Torches are just one of several light sources Stone Age artists used to navigate caves. Intxaurbe works at the University of the Basque Country in Leioa, Spain. He and his colleagues have begun wielding fiery tools in dark, damp and often cramped caves. They want to understand how and why humans journeyed underground. And they’d like to know why those long-ago humans created art there.
The researchers trekked into the wide chambers and narrow passageways of Isuntza I Cave. It’s in northern Spain’s Basque region. There, they tested torches, stone lamps and fireplaces (nooks in cave walls). Fueling their light sources were juniper branches, animal fat and other materials that Stone Age humans would have had at hand. The team measured flame intensity and duration. They also measured how far away these light sources could be and still illuminate the walls.
Each light source comes with its own quirks that make it well suited to specific cave spaces and tasks. The team shared what it learned June 16 in PLOS ONE. Stone Age humans would have controlled fire in varying ways, the researchers say — not only to travel through caves but also to make and view art.
Find the light
Three types of light could have lit a cave: a torch, a stone lamp or a fireplace. Each has its own benefits and downsides.
Torches work best on the move. Their flames need motion to stay lit, and they produce a lot of smoke. Though torches cast a wide glow, they burn for an average of just 41 minutes, the team found. That suggests several torches would have been needed to travel through caves.
Concave stone lamps filled with animal fat, on the other hand, are smokeless. They can offer more than an hour of focused, candlelike light. That would have made it easy to stay in one spot for a while.
Fireplaces produce a lot of light. But they can also produce a lot of smoke. That type of light source is best suited for large spaces that get plenty of airflow, the researchers say.
For Intxaurbe, the experiments confirmed what he has seen himself at Atxurra cave. In a narrow passageway there, Stone Age people had used stone lamps. But near high ceilings where smoke can rise, they left signs of fireplaces and torches. “They were very intelligent. They use the better choice for different scenarios,” he says.
The findings reveal a lot about how Stone Age people used light to navigate caves. They also shed light on 12,500-year-old art that Intxaurbe helped discover deep in the Atxurra cave in 2015. Stone Age artists painted about 50 images of horses, goats and bison on a wall. That wall is accessible only by climbing up a roughly 7-meter (23-foot) tall ledge. “The paintings are in a very common cave, but in very uncommon places of the cave,” Intxaurbe says. That may partly explain why previous explorers had failed to notice the art.

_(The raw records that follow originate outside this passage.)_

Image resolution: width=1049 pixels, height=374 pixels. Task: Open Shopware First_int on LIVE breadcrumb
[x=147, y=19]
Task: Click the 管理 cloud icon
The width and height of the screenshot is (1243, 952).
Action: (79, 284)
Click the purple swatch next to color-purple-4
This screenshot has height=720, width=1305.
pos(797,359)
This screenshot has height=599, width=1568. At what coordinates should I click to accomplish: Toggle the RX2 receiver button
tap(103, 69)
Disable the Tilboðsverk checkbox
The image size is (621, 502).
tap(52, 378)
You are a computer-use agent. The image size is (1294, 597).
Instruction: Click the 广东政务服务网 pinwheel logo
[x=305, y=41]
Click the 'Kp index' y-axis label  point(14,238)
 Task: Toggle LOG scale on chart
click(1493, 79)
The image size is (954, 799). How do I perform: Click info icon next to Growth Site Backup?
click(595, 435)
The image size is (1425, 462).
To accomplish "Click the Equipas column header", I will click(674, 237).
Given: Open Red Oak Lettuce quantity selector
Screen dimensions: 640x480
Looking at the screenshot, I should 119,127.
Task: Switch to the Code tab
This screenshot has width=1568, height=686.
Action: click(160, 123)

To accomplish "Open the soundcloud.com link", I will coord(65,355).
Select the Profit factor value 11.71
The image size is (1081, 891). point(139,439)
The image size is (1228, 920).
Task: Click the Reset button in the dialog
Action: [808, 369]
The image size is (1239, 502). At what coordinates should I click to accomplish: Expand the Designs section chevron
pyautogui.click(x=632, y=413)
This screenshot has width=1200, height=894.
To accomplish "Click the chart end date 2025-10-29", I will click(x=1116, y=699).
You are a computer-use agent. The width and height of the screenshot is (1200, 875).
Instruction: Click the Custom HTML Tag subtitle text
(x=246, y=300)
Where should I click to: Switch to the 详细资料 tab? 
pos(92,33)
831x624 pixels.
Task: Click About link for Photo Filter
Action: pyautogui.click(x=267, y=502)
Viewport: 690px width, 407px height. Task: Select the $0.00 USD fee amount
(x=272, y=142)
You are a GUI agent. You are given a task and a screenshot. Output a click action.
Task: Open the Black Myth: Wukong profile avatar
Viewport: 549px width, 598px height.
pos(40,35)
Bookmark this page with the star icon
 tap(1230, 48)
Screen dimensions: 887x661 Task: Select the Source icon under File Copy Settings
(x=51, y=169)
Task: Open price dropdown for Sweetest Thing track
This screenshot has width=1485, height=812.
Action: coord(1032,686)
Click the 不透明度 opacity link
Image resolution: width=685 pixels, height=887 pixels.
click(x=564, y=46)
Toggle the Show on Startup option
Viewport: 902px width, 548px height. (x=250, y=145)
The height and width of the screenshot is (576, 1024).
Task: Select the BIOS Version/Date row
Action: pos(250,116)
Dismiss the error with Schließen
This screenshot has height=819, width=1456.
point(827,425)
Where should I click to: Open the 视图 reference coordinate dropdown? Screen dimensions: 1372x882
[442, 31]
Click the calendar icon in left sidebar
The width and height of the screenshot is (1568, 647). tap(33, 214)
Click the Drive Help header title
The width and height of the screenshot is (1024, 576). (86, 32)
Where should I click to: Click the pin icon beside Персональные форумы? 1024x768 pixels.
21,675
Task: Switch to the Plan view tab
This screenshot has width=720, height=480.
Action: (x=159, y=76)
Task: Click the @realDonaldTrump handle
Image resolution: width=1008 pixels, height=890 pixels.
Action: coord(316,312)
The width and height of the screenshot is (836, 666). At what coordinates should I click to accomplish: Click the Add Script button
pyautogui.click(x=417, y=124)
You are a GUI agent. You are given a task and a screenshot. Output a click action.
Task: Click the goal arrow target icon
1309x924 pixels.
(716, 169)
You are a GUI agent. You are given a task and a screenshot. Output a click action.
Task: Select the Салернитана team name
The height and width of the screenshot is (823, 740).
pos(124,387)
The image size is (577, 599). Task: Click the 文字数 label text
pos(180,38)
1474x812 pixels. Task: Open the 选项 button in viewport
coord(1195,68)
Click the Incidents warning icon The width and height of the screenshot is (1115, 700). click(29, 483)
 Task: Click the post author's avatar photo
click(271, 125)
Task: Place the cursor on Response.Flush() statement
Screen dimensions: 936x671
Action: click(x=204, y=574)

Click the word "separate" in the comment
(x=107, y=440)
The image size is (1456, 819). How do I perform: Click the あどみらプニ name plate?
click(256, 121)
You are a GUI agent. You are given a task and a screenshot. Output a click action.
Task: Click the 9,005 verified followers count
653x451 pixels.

A lack of the right lighting also played a part, Intxaurbe and colleagues say. The team simulated how torches, lamps and fireplaces lit up a virtual 3-D model of Atxurra. That let the researchers see the cave’s art with fresh eyes. Using just a torch or a lamp from below, the paintings and engravings stay hidden. But lit fireplaces on the ledge illuminate the whole gallery so that anyone on the cave floor can see it. That suggests the artists may have wanted to keep their work hidden, the researchers say.
Cave art wouldn’t exist without harnessing fire. So to unravel the mysteries of this underground art, it’s key to understand how prehistoric artists lit their surroundings. “Answering the small questions in an accurate way,” Intxaurbe says, is a path toward answering a main question about Stone Age people, “why they painted these things.”